While some larger complex enterprises, with a variety of unrelated businesses and divisions, may need a best-of-breed solution to extend their activities into e-collaboration in a more flexible manner, we also believe that managing this large application portfolio, much of which involves partnering or extensive integration and customization, is cumbersome to say the least. While the best-of-breed approach can have its merits (see Best of Breed Versus Fully Integrated Software: The Pros and Cons, Single Source or Best of Breed—The Debate Continues and Pure-Play CRM Vendors: Choose an Integrated or Best-of-Breed Solution?), we believe it consistently leads to additional integration costs and complicates service and support arrangements. Also, interfaces between the above depicted diverse components to a core ERP system usually require significant tailoring. This can be a barrier to future changes as further revising already modified code is notoriously time consuming, costly, and risky, while there are also occurrences of these product concoctions having different "look-and-feel" across the range.
In a nutshell, bad news with interfaces comes from the need for continuous management and upgrade coordination, increase in IT support staff, multiple software company maintenance contracts, and complications with report writing. Moreover, one should beware of financial (in)stability of multiple software providers, while all involved providers may have different, even diverging individual business strategies.
Conversely, a fully integrated extended-ERP product like IQMS's EnterpiseIQ might almost completely eliminate all of the above issues for a small or medium repetitive manufacturing enterprise with a scarcity of IT skills. Namely, when the data is stored in the same database, there is no need for the creation and management of the above ungainly interfaces, because there is only one master application, whereby data visibility is inherent, since with the proper links, data can be gathered and disseminated in multiple ways, without delay.
Yet, in most cases, multiple databases on the shop floor (e.g., quality management data, production and warehousing real-time transactions, plant maintenance data, ERP master data, etc.), are rarely in sync, making timely decision-making difficult and often inaccurate. This concept holds true any time information is kept in more than one location, since without a highly advanced method of synchronization, the chances of having accurate data stored in more than one location are small indeed.

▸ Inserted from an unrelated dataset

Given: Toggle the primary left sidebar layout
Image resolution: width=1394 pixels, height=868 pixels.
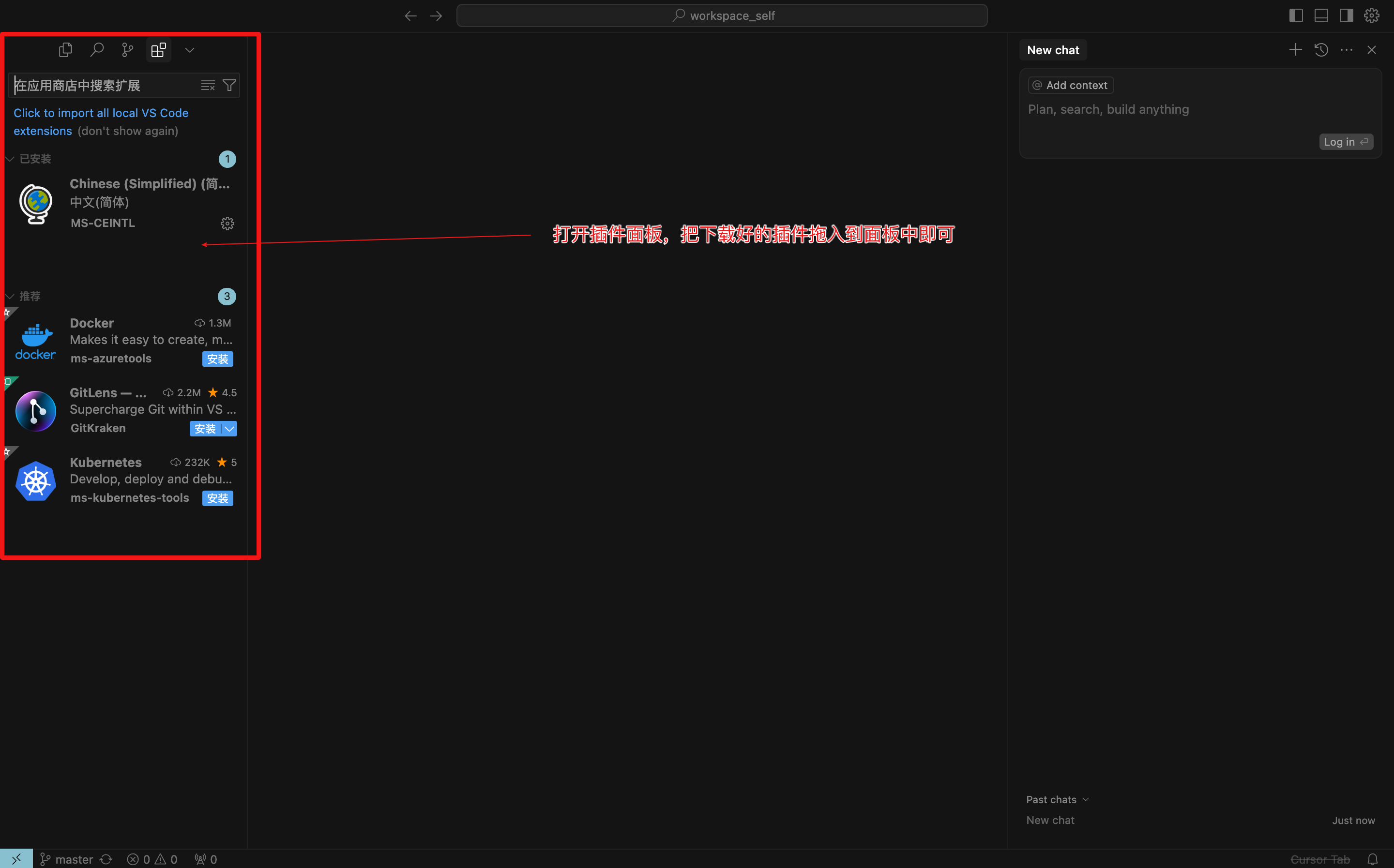Looking at the screenshot, I should (x=1296, y=15).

If data is only synchronized on a batch mode basis daily, or even by shift, managers have a difficult time making timely, accurate decisions, which impacts all functions such as production planning, shipping, inventory control and purchasing, while also handicapping customer service representatives as they attempt to serve customer requests for their order status. In the worst cases, some data is never synchronized to the master ERP system, which creates a serious communication void and promotes the proverbial and likely the worst situation of so called "islands of automation". In this scenario, various groups under the same roof concern themselves with only their records and responsibilities and never collaborate to address the total environment in a unified way.